● Work required
Answer these from the piece on Shahidul Alam below:
1. How many newspapers took part in the nationwide media protest?
2. Which outlet's interview led to Alam's arrest?
3. How many decades of Alam's work documenting human stories in Bangladesh does the piece mention?

Shahidul Alam: Case Study in Free Speech

With Trump’s attack on free speech growing to a nationwide media protest from over three hundred newspapers after his assertion that the press is the “enemy of the people,” America stands at a crossroads in its historic First Amendment protections as a democracy. This month, Shahidul Alam, an award winning photojournalist was criminalized, jailed and tortured in Dhaka, Bangladesh for expressing his views in an interview with Al Jazeera. Alam’s arrest bears witness to the kind of world Trump thinks he is owed, and Alam’s oppression is a warning to us all of the dangers of allowing the first amendment rights of free speech to slide into the trash bin of Trump’s version of America.

Shahidul Alam is internationally known as a photographer and activist, whose work has garnered the highest awards for over three decades of documenting human stories in Bangladesh, covering cataclysmic floods, violent protests, the extrajudicial murders of fellow citizens, and the plight of factory and garment workers. Alam’s photography has powerfully brought attention to historic events in Bangladesh, and through artistic representations of human suffering, has given voice to those in Bangladesh who lack the means to advocate for social reforms and action.

● Records shown
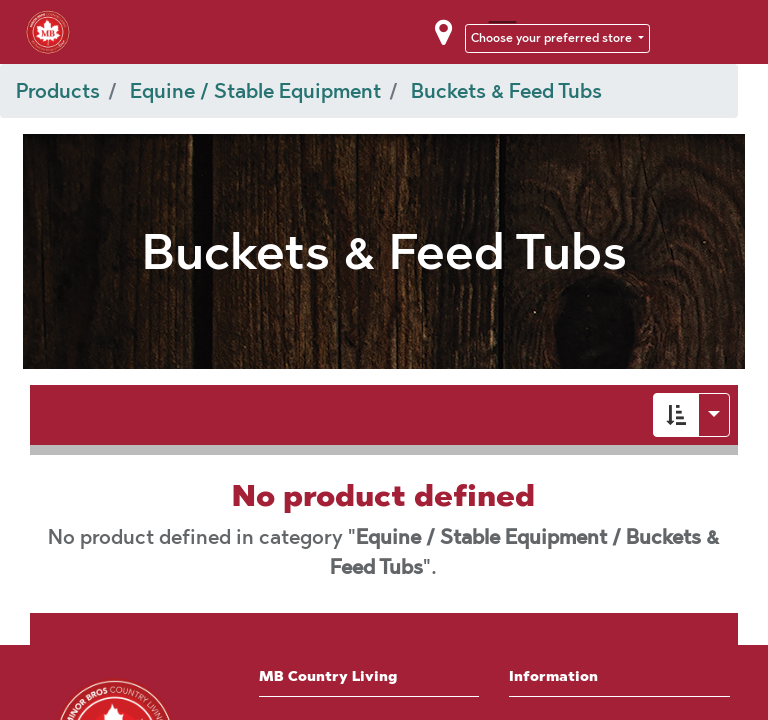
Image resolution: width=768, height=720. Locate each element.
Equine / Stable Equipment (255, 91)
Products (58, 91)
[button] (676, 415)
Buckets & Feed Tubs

● The answer
1. Over three hundred
2. Al Jazeera
3. Over three decades